The problem. Please write out each entry below exactly as it appears.
============
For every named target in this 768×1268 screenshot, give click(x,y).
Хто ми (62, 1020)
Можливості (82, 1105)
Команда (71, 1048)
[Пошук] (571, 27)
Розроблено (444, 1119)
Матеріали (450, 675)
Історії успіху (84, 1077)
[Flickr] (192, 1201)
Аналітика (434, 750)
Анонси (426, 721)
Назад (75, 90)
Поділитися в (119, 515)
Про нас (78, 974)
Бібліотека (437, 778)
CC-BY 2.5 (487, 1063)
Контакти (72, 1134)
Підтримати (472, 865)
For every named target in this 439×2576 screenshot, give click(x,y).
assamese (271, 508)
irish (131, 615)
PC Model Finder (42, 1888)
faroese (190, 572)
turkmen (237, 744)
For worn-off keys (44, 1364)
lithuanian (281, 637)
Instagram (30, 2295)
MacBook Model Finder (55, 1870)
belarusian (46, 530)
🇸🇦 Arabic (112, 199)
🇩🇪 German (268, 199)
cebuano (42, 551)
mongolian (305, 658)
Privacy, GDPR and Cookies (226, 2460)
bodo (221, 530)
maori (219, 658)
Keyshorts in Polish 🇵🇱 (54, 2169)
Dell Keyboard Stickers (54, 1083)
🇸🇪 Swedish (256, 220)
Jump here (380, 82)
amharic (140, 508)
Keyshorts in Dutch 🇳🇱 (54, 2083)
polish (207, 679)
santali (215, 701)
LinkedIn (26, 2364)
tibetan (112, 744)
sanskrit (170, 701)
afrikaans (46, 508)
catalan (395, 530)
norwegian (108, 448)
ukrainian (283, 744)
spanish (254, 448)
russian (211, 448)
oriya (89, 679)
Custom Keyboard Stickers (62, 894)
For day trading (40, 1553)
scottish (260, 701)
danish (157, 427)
============
Final answer.
For every named target in this 768×1268 screenshot, give click(x,y).
Хто ми (62, 1020)
Можливості (82, 1105)
Команда (71, 1048)
[Пошук] (571, 27)
Розроблено (444, 1119)
Матеріали (450, 675)
Історії успіху (84, 1077)
[Flickr] (192, 1201)
Аналітика (434, 750)
Анонси (426, 721)
Назад (75, 90)
Поділитися в (119, 515)
Про нас (78, 974)
Бібліотека (437, 778)
CC-BY 2.5 (487, 1063)
Контакти (72, 1134)
Підтримати (472, 865)
For every named target in this 439×2576 screenshot, give click(x,y).
assamese (271, 508)
irish (131, 615)
PC Model Finder (42, 1888)
faroese (190, 572)
turkmen (237, 744)
For worn-off keys (44, 1364)
lithuanian (281, 637)
Instagram (30, 2295)
MacBook Model Finder (55, 1870)
belarusian (46, 530)
🇸🇦 Arabic (112, 199)
🇩🇪 German (268, 199)
cebuano (42, 551)
mongolian (305, 658)
Privacy, GDPR and Cookies (226, 2460)
bodo (221, 530)
maori (219, 658)
Keyshorts in Polish 🇵🇱 (54, 2169)
Dell Keyboard Stickers (54, 1083)
🇸🇪 Swedish (256, 220)
Jump here (380, 82)
amharic (140, 508)
Keyshorts in Dutch 🇳🇱 (54, 2083)
polish (207, 679)
santali (215, 701)
LinkedIn (26, 2364)
tibetan (112, 744)
sanskrit (170, 701)
afrikaans (46, 508)
catalan (395, 530)
norwegian (108, 448)
ukrainian (283, 744)
spanish (254, 448)
russian (211, 448)
oriya (89, 679)
Custom Keyboard Stickers (62, 894)
For day trading (40, 1553)
scottish (260, 701)
danish (157, 427)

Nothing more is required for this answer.